The analysis revealed a total of 3,270 core genes, predominantly associated with orthologous groups (COG) functions, notably in the categories of '[R] General function prediction only' and '[I] Lipid transport and metabolism'. Conversely, functions related to '[N] Cell motility' and '[Q] Secondary metabolites biosynthesis, transport, and catabolism' were primarily linked to unique and accessory genes. The pan-genome of MTB L4 was found to be open. Furthermore, the GWAS study identified genomic signatures linked to the prevalence of sublineages L4.6.3 and L4.2.2.2.
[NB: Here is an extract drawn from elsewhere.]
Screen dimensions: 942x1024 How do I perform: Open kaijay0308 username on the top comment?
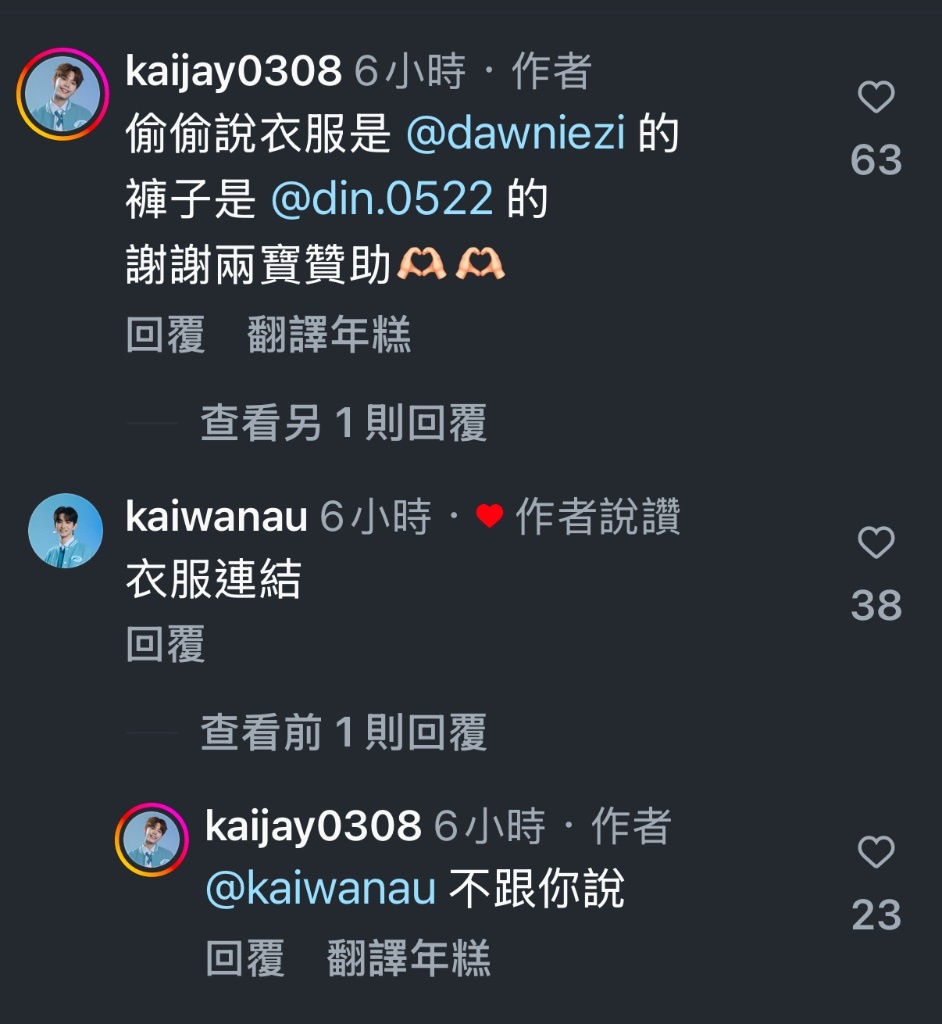point(233,71)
Apart from host and environmental factors, the sublineage of L4 employs distinct virulence factors for successful dissemination in western Ethiopia. Given that the functions of these newly identified genes are not well understood, it is advisable to experimentally validate their roles, particularly in the successful transmission of specific L4 sublineages over others.
分枝杆菌 4 系(L4)不仅在全球范围内普遍存在,而且在当地也占据主导地位,超过了其他谱系,其次是谱系 2(L2)。尽管 L4 及其亚谱系广泛存在,但无论是在当地还是全球范围内,影响 L4 扩张及其亚谱系的因素仍知之甚少。因此,本研究旨在进行全基因组分析,并确定与埃塞俄比亚西部肺外结核(EPTB)患者中 L4 亚谱系高发相关的基因组特征。
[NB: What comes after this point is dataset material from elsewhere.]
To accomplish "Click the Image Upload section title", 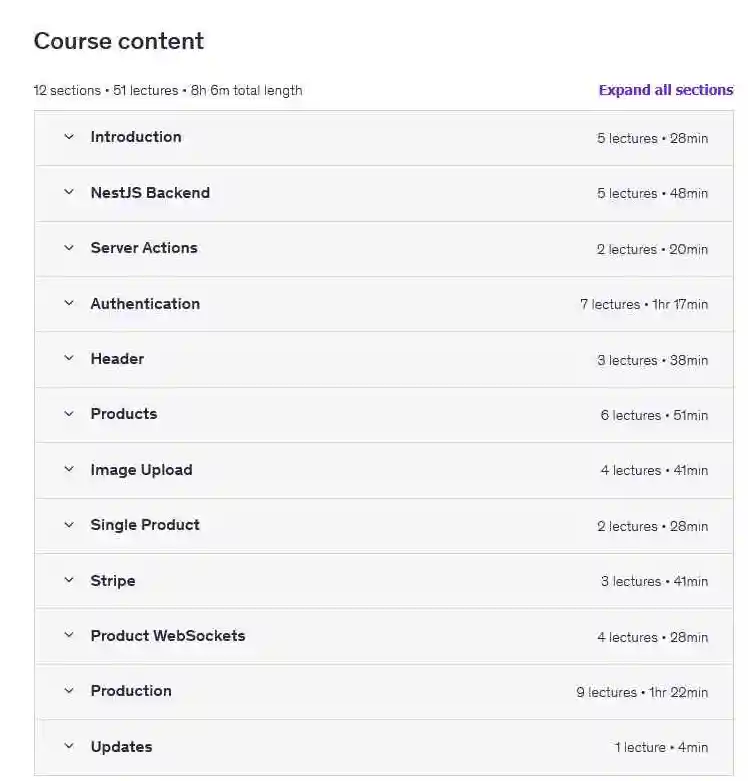I will [141, 470].
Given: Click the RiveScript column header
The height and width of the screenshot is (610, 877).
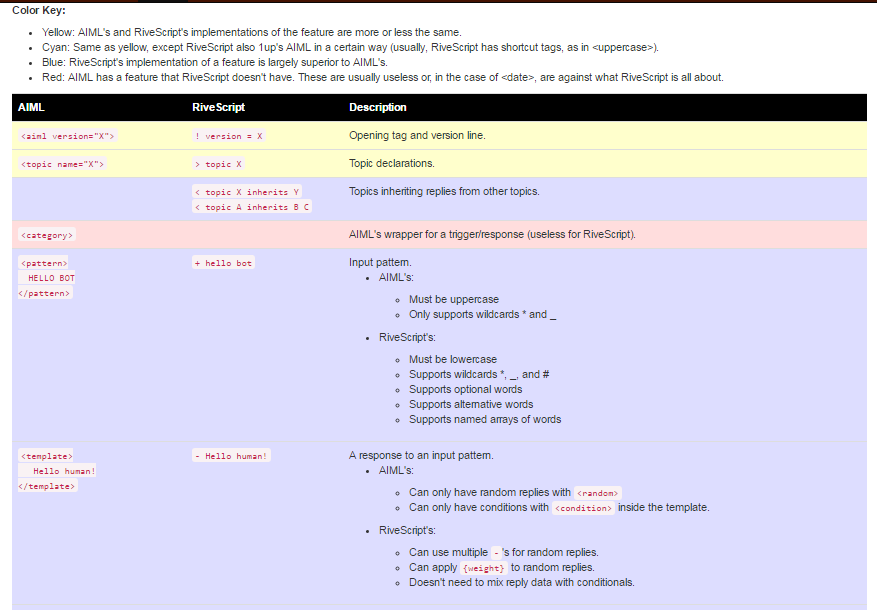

这是一项在机构层面进行的横断面研究,涉及 2018 年 8 月 5 日至 2019 年 12 月 30 日期间确诊的肺外结核(EPTB)患者。使用属于 L4 的 75 个分枝杆菌基因组进行全基因组和全基因组关联研究(GWAS)分析。经过质量检查后,使用 MTBseq 识别变体,使用 SPAdes 从头组装基因组。使用 Prokka 进行基因预测和注释。使用 GET_HOMOLOGUES 构建全基因组,使用细菌全基因组分析工具(BPGA)进行功能分析。GWAS 分析使用 Scoary 进行,采用 Benjamini-Hochberg 校正,显著性阈值设为 p 值≤0.05。
分析共发现 3270 个核心基因,主要与直系同源群(COG)功能相关,特别是在“[R] 仅一般功能预测”和“[I] 脂质转运和代谢”类别中。相反,与“[N] 细胞运动”和“[Q] 次生代谢物生物合成、转运和分解”相关的功能主要与独特和辅助基因相关。L4 的全基因组被发现是开放的。此外,GWAS 研究确定了与 L4.6.3 和 L4.2.2.2 亚谱系流行相关的基因组特征。
除了宿主和环境因素外,L4 亚谱系还采用了不同的毒力因子,以便在埃塞俄比亚西部成功传播。鉴于这些新鉴定基因的功能尚未得到充分了解,建议通过实验验证其作用,特别是在特定 L4 亚谱系相对于其他谱系的成功传播方面。